* _GIVEN REQUEST_: Arrange the records as a numbered list, from the start of the records through the line containing "I will 227,231.", with both ends included and blank lines left out.

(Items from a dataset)
•••••

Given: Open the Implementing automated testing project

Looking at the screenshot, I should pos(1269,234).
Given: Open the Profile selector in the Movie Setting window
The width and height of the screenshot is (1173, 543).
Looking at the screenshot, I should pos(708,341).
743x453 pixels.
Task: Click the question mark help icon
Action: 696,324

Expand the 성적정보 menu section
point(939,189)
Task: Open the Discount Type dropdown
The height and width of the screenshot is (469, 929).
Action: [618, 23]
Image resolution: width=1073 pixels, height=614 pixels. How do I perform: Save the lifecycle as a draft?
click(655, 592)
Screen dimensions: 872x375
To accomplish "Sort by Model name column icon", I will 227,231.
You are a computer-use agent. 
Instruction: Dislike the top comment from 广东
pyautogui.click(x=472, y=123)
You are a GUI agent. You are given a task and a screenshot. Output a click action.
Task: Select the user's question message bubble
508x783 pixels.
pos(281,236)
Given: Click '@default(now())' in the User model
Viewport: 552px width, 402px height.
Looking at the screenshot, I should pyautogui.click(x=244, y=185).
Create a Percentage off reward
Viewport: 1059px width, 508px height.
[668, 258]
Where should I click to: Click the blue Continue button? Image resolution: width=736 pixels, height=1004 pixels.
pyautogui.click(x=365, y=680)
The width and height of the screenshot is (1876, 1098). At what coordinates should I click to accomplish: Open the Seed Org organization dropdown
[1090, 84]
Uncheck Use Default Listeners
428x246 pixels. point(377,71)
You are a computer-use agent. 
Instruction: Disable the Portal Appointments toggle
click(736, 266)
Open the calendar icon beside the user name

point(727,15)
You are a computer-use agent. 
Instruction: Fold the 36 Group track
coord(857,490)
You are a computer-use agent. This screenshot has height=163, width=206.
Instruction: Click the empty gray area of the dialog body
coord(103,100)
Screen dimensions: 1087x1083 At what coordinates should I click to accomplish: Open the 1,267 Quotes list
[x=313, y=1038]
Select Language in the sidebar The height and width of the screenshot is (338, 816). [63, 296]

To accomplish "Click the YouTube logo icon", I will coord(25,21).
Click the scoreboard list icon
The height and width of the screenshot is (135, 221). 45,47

•••••

* _SOLUTION TO THIS PROBLEM_:
1. Given: Open the Implementing automated testing project
2. Looking at the screenshot, I should pos(1269,234).
3. Given: Open the Profile selector in the Movie Setting window
4. The width and height of the screenshot is (1173, 543).
5. Looking at the screenshot, I should pos(708,341).
6. 743x453 pixels.
7. Task: Click the question mark help icon
8. Action: 696,324
9. Expand the 성적정보 menu section
10. point(939,189)
11. Task: Open the Discount Type dropdown
12. The height and width of the screenshot is (469, 929).
13. Action: [618, 23]
14. Image resolution: width=1073 pixels, height=614 pixels. How do I perform: Save the lifecycle as a draft?
15. click(655, 592)
16. Screen dimensions: 872x375
17. To accomplish "Sort by Model name column icon", I will 227,231.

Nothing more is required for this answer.